Wherever a line of the listing holds the string "page", copy that line.
- Opening Delimiter -
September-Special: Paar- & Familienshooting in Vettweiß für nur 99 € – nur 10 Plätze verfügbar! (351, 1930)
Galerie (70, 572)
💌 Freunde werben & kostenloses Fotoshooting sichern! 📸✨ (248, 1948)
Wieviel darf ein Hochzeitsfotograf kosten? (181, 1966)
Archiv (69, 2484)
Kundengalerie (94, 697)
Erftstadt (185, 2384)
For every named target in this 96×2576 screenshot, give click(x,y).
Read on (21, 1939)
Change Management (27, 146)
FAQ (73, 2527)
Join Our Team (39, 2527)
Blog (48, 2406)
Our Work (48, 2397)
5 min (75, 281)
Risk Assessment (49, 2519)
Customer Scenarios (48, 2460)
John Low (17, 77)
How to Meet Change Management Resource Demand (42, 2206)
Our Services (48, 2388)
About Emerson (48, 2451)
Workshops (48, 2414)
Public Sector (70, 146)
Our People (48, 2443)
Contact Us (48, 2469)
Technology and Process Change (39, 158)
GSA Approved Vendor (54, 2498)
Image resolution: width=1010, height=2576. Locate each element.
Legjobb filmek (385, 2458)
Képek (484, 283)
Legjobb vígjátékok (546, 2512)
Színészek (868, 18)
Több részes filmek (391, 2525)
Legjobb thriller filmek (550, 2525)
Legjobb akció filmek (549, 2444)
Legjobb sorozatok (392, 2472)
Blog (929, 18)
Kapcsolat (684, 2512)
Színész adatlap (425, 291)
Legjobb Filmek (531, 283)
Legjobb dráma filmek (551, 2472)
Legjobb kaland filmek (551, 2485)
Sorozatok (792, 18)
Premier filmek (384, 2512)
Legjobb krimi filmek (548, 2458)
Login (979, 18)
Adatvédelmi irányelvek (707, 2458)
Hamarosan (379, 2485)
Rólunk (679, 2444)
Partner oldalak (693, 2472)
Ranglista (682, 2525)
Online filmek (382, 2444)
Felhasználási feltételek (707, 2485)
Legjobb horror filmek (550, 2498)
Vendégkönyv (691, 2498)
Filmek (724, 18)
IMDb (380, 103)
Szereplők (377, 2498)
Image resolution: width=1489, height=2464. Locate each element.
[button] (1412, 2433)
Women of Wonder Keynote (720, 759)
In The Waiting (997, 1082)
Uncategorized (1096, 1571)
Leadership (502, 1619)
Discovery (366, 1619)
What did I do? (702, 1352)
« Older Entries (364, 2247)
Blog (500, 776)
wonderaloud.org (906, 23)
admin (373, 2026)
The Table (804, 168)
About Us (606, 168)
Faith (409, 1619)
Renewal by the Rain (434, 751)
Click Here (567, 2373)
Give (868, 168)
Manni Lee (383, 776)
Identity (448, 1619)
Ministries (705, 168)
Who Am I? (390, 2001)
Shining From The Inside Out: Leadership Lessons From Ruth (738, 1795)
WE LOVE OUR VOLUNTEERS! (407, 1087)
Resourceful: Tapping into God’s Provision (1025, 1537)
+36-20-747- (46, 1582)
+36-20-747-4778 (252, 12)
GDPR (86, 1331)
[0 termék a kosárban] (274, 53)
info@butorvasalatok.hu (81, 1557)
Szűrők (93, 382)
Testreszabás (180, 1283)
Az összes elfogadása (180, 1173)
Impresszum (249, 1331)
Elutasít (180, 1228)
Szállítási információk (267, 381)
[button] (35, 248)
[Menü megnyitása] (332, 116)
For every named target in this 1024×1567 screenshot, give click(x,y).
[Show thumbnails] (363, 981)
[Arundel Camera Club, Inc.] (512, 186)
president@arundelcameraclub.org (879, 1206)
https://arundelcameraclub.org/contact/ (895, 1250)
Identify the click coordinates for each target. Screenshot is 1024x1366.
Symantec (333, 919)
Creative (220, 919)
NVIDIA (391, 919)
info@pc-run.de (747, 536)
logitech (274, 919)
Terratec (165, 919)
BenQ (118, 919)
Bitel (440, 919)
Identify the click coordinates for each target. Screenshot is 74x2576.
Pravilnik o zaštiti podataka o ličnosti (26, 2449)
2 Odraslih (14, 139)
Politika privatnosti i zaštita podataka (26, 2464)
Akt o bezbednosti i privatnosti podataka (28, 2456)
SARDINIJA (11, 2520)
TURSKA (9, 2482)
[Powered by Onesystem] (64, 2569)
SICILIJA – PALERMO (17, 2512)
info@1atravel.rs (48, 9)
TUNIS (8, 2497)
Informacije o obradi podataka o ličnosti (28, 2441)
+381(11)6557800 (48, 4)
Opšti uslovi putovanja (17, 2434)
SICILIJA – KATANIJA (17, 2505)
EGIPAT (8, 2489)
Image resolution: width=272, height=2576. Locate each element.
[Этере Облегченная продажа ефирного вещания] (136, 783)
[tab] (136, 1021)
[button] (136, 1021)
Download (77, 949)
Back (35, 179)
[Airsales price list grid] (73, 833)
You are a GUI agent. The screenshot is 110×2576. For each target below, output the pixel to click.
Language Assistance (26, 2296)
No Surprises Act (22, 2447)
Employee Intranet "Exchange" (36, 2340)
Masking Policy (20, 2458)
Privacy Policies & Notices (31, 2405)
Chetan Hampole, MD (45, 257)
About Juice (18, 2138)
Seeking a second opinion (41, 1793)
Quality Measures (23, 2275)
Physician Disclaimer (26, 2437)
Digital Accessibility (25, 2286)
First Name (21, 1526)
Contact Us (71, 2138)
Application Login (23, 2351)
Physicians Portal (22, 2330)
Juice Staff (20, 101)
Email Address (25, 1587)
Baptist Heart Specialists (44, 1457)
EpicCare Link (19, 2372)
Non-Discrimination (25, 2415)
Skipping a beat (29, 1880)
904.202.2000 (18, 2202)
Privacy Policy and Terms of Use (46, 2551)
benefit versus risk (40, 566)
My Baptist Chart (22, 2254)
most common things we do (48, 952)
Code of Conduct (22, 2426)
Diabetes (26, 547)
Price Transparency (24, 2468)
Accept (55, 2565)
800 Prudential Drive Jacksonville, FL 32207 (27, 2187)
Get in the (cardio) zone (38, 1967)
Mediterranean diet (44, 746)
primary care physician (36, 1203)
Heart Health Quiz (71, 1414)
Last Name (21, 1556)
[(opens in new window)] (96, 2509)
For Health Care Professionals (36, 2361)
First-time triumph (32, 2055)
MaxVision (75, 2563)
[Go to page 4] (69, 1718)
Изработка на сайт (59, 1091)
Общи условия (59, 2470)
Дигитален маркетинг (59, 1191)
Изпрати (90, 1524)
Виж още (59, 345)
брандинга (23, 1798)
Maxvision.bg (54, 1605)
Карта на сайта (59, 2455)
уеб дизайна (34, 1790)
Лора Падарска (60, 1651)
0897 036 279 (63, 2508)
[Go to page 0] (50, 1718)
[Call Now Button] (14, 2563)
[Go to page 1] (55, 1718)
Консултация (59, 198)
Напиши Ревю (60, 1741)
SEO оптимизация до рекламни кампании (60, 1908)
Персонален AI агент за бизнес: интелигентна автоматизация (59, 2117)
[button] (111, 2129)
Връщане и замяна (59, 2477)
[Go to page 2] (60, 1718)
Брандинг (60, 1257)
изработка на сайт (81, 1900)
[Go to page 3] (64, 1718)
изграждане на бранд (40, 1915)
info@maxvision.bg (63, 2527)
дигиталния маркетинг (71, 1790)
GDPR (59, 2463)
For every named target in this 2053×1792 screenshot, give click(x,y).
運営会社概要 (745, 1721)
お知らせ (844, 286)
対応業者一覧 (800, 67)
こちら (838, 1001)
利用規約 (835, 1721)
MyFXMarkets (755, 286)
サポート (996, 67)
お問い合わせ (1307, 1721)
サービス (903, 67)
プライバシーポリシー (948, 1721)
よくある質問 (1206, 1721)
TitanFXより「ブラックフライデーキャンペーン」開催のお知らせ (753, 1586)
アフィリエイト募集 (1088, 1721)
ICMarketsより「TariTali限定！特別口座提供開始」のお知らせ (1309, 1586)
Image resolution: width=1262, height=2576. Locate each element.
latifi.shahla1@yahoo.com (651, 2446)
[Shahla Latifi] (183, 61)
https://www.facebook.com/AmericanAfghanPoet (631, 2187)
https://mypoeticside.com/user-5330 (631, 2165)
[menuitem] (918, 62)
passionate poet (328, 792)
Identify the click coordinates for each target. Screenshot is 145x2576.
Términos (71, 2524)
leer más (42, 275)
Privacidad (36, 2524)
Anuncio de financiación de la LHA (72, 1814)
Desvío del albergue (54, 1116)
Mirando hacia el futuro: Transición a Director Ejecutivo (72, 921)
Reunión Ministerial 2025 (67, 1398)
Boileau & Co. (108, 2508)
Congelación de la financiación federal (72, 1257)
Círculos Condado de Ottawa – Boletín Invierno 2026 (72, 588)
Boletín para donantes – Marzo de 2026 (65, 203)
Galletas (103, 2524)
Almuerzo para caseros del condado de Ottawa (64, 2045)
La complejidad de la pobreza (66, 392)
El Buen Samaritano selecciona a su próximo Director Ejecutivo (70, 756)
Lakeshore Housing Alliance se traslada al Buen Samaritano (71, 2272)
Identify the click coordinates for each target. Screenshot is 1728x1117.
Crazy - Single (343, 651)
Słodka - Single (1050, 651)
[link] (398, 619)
- Closing Delimiter -
**The answer**
[Go to page 4] (69, 1718)
[Go to page 0] (50, 1718)
[Go to page 1] (55, 1718)
[Go to page 2] (60, 1718)
[Go to page 3] (64, 1718)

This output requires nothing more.